グローリアが私のうなじにくちびるを落とす、ねえ、と、子犬みたいな伺いを合間に挟んで。開いた本の内容なんてもうとうの昔に右から左だけれどそれでも集中しているふりを続け、彼女がもっととその先を欲するまでじっと耐える。
回された両手がするり、襟から胸元へと忍びこんで。くちづけの数が増えていく。
「カルロッタ、…だめ?」
「ちゃんと言わないとわからないわよ、グローリア」
ぐ、と息を詰める気配。きっと真っ赤に染まっているであろう熱い額が押しつけられ、さわりたいの、と。
本を閉じ、しかたのない子ねと装いつつようやく振り向きくちづけを、与えた。
(しかたのないのは私のほう)
2018.4.6
あら、これは意外な発見。
「かわいくなんかないわよ」
「まだ言ってないわ」
「そう書いてあるのよ、顔に」
どうやら隠しきれていなかったみたい。もう次の言葉を察知されているのなら遠慮なく言ってしまおうと口を開いたところで逃げ出そうと画策したものだから、その両手首を素早くまとめシーツに縫い止めもう一度、カルロッタの前髪をかき上げた。普段は垣間見るばかりのまっさらな額が露わになる。
「なん、で、こんなときばかり力が強いのよ、あなたっ」
ぐぐ、と。縛りあげた手が私を押し返そうと躍起になるも、そもそも体勢的に不利なのは目に見えていて。いつになく険のこもった視線を向けてくるけど、なにしろ前髪をかきわけているものだから幼さの方が前面に出てしまっていて正直、意地を張る子供のようにしか見えない。なんてかわいらしいの。
「かわいくないって、」
強情な彼女の額にくちびるを落とせばびくり、組み敷いた身体が震える。
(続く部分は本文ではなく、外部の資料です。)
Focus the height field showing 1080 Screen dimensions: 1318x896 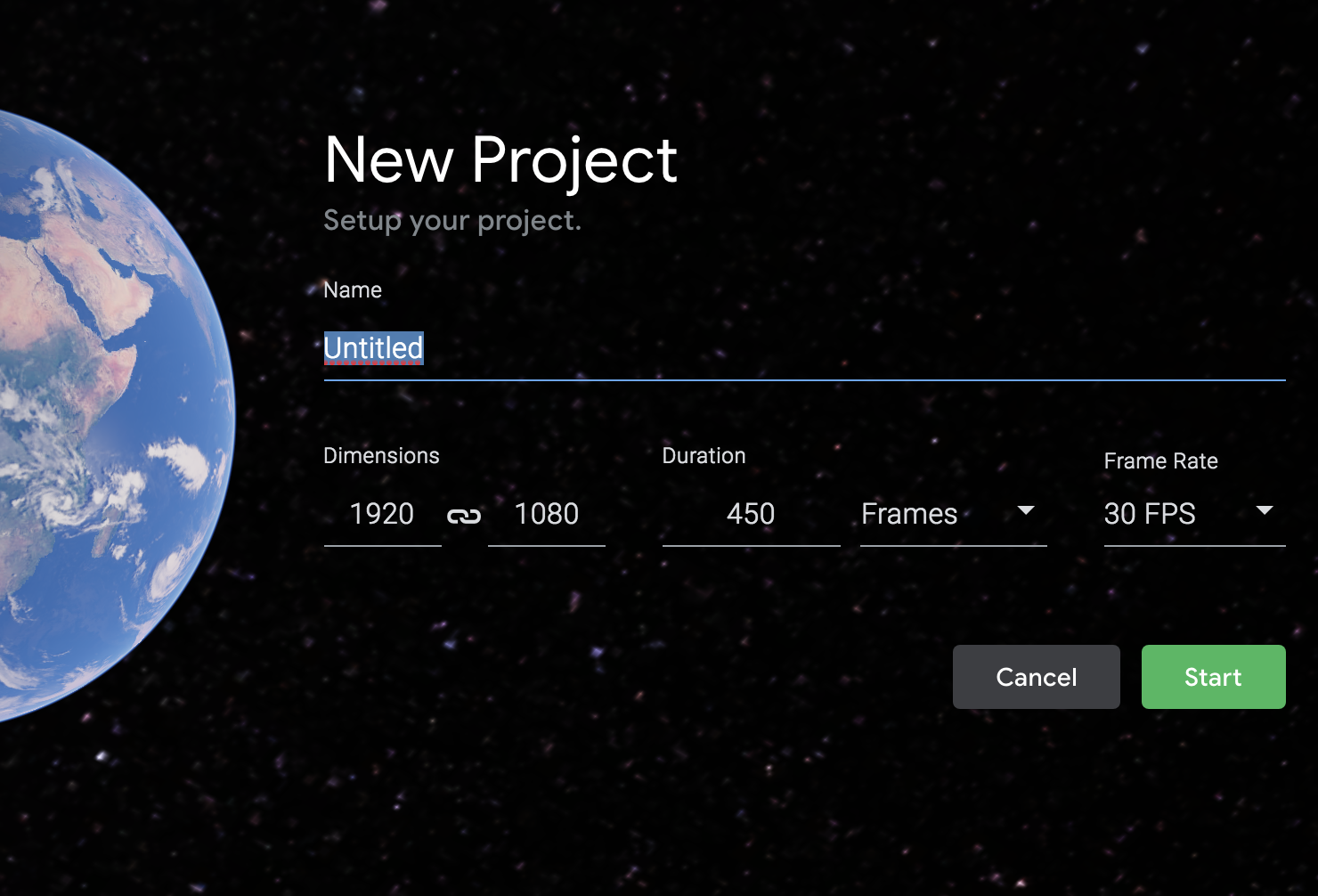(x=546, y=515)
ちいさな女の子みたいにまぶたをぎゅっと閉ざしている姿を見るとなんだかいじめてしまっているようで。それでもかわいい、だなんて、懲りもせず思ってしまって。
「とてもかわいいわよ、カルロッタ」
ついに音となった形容詞に、さらした額が赤く染まった。
(かわいさと弱点を同時に発見してしまうだなんて、)
2018.4.7
事前に注意しておかなかった私も悪い。悪いけれども。
「あなたねえ…」
こぼれる呆れが止まらない。私の胸に顔をうずめるようなかたたいでしがみついてきているグローリアは、ごめんなさい、とくぐもった謝罪をひとつ。だからといってこの状況が好転するわけではないけれど。
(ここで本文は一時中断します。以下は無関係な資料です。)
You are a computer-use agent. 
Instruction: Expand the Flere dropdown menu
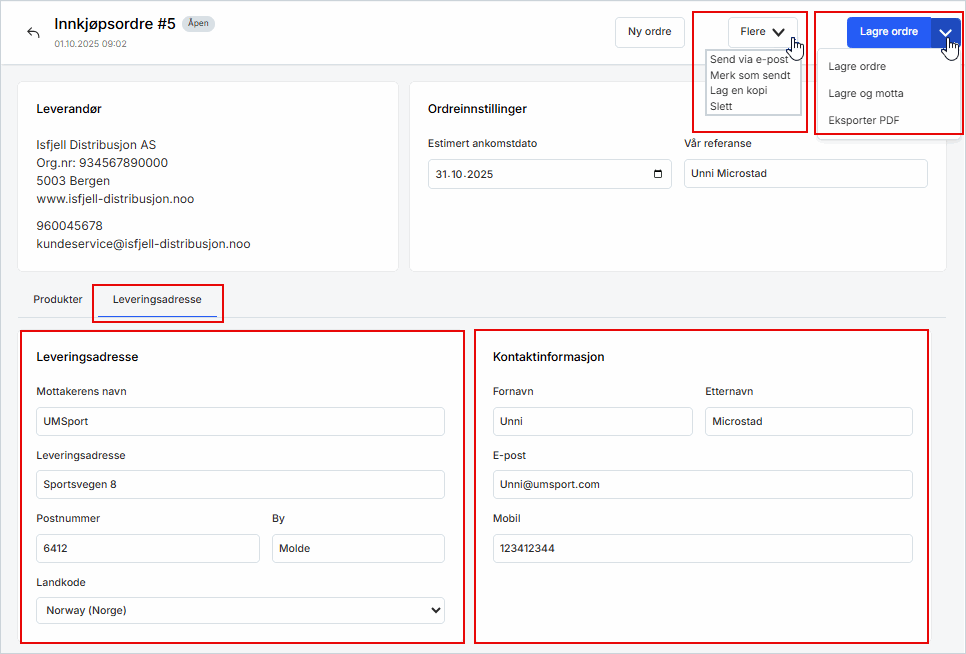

ディナーの前に少し散歩しましょう、なんていう彼女の提案が発端。傾いた陽光が葉の隙間からこぼれる森をまるで踊るように進んでいく背中に、ころばないのよと、浮かぶ微笑みのままに忠告して。子供じゃないのよ私、と。くるくるステップを踏みながら楽しそうに応える彼女の視線の先──ああそうだ、あそこは。
それ以上進んではだめよと叫びながら早足で追いかけたものの時すでに遅く、捕獲用の罠を切ってしまった彼女ごと網の中に捕らわれ、いまに至るというわけで。
グローリアを抱きこむように宙に吊り下げられたまま、ため息をひとつ、ふたつ。先ほど通りがかった蝶に息を吹きかけサロンへと放しておいたから、伝言を受け取ったモデルのだれかがいずれ助けにきてくれるとは思うけれど。
ぎゅう、と。グローリアがいっそう抱きついてくる。
「…ずっと高い場所にいるのは、苦手だわ」
陽に透ける髪を撫でながら、まあたまにはいいかもしれないわね、なんて。